Work to be completed :: Could you quote the material verbatim, everything from the line containing "Go to the Airdrop" down to the line containing "point(173,415)", including both of those lines?

(Element and text position data)
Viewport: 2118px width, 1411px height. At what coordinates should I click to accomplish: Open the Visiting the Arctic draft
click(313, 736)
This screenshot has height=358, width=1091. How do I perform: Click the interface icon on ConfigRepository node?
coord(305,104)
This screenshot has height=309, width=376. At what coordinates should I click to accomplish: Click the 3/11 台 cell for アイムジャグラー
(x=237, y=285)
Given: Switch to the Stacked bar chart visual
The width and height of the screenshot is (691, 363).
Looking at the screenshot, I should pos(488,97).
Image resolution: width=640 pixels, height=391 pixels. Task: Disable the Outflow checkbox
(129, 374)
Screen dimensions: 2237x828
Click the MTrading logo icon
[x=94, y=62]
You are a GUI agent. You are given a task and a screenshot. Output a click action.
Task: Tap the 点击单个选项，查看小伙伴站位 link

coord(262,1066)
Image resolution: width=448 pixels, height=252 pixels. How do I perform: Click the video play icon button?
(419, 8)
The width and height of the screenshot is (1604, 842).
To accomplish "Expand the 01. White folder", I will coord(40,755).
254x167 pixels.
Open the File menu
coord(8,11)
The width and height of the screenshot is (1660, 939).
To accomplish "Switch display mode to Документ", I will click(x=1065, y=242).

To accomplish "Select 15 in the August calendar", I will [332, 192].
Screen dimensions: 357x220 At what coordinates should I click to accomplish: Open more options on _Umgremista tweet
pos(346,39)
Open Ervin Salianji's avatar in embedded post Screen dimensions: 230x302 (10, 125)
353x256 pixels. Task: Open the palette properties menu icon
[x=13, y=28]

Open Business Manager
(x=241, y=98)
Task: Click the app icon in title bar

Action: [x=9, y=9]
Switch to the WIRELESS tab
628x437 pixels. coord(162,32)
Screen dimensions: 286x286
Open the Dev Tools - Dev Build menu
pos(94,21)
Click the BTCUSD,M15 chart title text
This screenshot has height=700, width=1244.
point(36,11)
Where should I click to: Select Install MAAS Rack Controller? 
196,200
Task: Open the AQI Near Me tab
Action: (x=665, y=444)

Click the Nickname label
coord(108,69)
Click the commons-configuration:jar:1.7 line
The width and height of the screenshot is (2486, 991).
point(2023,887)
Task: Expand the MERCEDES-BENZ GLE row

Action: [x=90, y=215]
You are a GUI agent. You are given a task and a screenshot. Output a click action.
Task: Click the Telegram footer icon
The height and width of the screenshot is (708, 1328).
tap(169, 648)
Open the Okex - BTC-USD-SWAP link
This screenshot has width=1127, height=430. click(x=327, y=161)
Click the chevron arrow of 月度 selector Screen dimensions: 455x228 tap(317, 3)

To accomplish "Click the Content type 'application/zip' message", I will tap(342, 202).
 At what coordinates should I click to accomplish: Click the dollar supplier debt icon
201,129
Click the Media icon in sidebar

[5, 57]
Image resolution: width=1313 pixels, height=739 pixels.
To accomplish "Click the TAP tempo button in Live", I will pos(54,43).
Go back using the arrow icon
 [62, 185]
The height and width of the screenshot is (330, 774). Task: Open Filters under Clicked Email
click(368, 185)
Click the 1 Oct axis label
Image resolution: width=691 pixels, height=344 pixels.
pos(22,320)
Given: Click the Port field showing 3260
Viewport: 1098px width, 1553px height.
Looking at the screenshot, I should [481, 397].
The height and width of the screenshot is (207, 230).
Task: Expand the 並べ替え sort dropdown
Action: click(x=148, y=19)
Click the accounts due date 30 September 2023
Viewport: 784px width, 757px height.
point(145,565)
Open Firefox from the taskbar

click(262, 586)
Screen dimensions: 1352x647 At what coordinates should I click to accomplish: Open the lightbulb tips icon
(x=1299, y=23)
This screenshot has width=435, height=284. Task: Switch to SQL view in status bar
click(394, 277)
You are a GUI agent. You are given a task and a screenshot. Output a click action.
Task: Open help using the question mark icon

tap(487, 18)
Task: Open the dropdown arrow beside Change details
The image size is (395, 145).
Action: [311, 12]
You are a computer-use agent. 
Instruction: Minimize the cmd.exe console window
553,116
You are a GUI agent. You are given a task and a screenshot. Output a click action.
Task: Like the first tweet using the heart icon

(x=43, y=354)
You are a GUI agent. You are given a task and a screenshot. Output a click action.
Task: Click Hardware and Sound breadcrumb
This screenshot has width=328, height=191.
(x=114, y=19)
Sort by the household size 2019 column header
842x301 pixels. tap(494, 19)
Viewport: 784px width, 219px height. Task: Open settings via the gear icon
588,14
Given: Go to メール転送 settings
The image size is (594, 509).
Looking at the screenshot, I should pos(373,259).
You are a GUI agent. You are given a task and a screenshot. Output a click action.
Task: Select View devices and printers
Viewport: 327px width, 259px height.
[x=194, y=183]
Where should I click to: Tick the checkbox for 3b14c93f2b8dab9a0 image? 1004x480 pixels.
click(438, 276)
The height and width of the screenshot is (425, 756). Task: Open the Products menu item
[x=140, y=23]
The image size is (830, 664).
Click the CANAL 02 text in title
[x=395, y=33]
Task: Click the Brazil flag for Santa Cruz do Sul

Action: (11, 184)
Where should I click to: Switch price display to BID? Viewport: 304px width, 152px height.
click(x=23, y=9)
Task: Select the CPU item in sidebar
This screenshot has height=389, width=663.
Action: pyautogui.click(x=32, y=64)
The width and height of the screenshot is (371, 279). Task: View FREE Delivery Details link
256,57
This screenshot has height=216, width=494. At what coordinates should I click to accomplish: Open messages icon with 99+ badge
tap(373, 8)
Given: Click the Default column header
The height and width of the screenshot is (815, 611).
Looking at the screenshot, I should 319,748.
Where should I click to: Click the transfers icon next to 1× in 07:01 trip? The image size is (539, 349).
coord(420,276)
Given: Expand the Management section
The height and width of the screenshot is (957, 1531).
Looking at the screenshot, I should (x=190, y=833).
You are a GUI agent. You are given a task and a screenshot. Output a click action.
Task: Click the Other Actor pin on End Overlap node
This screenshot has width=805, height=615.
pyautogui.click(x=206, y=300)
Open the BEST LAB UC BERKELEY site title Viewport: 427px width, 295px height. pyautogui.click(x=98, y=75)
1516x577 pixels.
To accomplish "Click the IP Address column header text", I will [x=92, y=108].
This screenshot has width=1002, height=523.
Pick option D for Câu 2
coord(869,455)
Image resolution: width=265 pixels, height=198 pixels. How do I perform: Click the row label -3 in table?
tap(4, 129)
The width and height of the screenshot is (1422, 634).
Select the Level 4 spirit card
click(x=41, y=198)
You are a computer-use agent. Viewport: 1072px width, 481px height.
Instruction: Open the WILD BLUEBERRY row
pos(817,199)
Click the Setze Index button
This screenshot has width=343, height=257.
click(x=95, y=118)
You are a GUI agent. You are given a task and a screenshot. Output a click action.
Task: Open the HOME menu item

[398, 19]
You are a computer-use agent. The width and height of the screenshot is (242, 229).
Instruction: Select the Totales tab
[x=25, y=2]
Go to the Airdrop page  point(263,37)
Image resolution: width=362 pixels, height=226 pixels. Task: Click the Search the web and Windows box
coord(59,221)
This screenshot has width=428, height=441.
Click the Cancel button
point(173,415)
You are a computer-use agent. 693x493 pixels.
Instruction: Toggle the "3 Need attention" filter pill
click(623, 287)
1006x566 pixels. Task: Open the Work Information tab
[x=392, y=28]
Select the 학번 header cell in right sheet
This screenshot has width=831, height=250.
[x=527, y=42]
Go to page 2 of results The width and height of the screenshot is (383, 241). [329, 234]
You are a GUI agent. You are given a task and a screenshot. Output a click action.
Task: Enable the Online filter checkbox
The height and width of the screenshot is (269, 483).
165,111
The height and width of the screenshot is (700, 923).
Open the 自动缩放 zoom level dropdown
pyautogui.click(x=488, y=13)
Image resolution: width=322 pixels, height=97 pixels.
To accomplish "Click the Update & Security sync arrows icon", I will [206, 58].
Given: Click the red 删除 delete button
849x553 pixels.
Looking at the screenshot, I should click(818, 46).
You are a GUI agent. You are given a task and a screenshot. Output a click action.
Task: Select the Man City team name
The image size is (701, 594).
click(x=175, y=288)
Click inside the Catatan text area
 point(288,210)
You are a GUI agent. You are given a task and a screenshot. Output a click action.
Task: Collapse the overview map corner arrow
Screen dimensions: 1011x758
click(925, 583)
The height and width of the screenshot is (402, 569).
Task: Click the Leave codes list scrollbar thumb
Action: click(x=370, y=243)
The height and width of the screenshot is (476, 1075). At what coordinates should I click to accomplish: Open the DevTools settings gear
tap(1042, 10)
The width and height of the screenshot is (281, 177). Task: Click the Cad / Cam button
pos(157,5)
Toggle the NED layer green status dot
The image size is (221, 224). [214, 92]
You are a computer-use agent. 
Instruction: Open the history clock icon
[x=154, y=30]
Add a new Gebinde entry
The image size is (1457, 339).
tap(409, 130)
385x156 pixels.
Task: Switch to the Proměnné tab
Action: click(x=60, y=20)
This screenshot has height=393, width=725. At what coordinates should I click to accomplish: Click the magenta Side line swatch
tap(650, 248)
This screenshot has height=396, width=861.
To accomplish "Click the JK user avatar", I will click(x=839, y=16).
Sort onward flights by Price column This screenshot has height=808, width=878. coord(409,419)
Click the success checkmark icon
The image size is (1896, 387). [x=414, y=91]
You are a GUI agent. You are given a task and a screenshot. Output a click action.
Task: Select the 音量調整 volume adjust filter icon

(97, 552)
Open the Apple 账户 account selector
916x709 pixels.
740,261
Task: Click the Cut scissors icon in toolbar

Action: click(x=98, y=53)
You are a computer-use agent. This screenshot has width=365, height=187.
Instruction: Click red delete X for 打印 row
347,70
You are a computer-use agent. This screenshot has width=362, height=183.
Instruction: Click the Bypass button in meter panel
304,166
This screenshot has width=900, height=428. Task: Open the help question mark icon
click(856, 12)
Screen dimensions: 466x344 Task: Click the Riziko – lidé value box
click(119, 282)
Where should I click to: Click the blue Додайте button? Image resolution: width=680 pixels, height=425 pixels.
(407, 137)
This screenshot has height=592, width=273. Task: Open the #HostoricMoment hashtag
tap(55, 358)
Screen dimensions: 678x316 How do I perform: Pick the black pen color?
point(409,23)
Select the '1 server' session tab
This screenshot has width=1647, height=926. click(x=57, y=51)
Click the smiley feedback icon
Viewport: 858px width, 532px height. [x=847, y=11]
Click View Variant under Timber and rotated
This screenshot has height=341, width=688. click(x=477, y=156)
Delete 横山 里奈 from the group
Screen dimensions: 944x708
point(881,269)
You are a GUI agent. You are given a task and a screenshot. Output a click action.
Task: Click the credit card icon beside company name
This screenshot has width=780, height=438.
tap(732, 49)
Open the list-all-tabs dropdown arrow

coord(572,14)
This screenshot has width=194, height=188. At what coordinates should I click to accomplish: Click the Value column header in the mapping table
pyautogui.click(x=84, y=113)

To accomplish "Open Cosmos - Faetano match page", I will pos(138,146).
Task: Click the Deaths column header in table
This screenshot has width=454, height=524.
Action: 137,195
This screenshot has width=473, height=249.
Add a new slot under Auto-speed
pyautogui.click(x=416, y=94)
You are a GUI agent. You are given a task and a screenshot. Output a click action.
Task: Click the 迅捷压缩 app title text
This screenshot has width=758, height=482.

The output ::
Go to the Airdrop page  point(263,37)
Image resolution: width=362 pixels, height=226 pixels. Task: Click the Search the web and Windows box
coord(59,221)
This screenshot has width=428, height=441.
Click the Cancel button
point(173,415)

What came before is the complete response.